We aggregate all available data

In the first quarter of each year, Benefacts prepares a report on the nonprofit sector in Ireland drawing on all of the latest publicly available regulatory, financial and governance information.

Our analysis provides a macro level snapshot of the whole sector, prepared with the latest available data from all sources. Financial statements for 2018 that were filed up to the end of 2019 form the basis for our 2020 report.

The dataset is not comprehensive for a number of reasons: some nonprofits withhold income data by abridging their accounts; not all regulators make the financial data they receive public; and there is not yet any public source of data on the 10,000+ grants made every year to local nonprofits by local authorities.

This means that a full set of comparative data across the entire sector year-on-year is not yet available.

 

We structure the data

Nonprofits in our database are classified into 12 sectors and 54 sub-sectors.

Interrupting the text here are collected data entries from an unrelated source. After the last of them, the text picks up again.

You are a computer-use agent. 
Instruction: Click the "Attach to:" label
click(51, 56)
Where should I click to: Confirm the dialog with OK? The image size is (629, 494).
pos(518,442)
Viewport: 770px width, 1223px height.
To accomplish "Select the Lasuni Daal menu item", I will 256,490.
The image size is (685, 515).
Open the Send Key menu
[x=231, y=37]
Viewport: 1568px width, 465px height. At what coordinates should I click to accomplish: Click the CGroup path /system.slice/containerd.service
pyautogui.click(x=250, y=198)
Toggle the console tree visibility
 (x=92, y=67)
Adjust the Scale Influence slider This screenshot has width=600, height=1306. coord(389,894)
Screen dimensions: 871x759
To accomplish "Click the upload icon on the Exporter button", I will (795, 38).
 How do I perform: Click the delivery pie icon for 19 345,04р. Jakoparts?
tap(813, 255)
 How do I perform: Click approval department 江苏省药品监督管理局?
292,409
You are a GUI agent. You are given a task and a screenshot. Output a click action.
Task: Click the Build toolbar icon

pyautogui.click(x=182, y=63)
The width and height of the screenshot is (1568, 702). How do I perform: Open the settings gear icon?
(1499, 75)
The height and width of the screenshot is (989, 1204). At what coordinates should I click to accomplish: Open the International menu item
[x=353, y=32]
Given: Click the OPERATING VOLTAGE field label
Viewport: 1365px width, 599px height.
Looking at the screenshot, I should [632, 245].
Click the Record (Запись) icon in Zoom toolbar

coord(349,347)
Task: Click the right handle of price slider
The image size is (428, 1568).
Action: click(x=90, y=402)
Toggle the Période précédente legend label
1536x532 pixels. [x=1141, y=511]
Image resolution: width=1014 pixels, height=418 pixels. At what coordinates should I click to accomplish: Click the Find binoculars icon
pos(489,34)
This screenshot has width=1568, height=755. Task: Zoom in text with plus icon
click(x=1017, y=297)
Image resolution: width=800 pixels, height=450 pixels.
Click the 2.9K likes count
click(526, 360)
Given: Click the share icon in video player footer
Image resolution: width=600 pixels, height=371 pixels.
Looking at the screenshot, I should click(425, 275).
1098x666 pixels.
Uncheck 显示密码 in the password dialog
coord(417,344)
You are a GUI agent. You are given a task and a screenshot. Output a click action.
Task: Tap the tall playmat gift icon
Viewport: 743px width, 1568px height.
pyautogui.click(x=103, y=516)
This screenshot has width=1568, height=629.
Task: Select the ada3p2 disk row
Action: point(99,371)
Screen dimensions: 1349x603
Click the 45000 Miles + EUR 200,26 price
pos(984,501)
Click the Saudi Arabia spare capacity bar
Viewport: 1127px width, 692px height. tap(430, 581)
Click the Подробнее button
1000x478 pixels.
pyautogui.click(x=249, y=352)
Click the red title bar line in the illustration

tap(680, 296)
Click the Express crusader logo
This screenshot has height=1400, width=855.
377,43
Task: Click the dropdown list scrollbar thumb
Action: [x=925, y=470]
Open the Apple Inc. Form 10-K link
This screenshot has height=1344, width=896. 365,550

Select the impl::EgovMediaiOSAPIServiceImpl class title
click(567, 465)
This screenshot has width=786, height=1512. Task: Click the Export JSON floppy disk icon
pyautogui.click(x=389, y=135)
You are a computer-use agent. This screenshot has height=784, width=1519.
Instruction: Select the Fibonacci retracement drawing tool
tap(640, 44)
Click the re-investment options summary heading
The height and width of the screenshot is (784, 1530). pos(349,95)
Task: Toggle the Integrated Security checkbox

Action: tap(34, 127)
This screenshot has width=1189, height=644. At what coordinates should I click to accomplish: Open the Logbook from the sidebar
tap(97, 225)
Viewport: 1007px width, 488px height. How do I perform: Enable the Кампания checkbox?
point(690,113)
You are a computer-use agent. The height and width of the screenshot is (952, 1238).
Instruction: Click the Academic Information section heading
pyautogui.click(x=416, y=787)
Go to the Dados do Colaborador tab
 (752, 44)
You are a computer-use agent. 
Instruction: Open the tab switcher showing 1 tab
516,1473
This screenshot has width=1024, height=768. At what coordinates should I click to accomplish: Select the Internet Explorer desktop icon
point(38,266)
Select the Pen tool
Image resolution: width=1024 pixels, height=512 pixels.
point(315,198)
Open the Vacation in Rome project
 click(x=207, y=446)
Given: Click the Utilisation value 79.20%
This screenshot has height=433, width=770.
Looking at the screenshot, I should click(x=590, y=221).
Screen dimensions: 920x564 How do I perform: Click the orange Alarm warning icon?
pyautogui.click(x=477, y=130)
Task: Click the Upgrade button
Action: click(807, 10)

All companies in Ireland are segmented by scale. Benefacts has applied these categories to the nonprofits in its database including (where turnover data is available) charities that are not companies:

 

A micro company satisfies two of these three conditions: its turnover is up to €700,000; its balance sheet value is up to €350,000; it has ten or fewer employees.

 

A small company is one which meets two of the following: turnover does not exceed €12m; balance sheet does not exceed €6m and has 50 or fewer employees.

 

A medium company is one which meets two of the following: turnover does not exceed €40m, ; balance sheet does not exceed €20m and has 250 or fewer employees.

 

A large company is one which meets two of the following: whose turnover is greater than €40m; whose balance sheet value is greater than €20m; and which has more than 250 employees.

 

We estimate certain data based on prior year or other information

Where the data is not available in the latest set of accounts – for example because they have been abridged – we estimate this based on previous years statements.

Where payroll is reported but not employee numbers, we estimate these based on the norms in other organisations within the sector.

Where no financial statements are available, for example in the case of unincorporated charities, we use the income and expenditure data on the Public Register of Charities.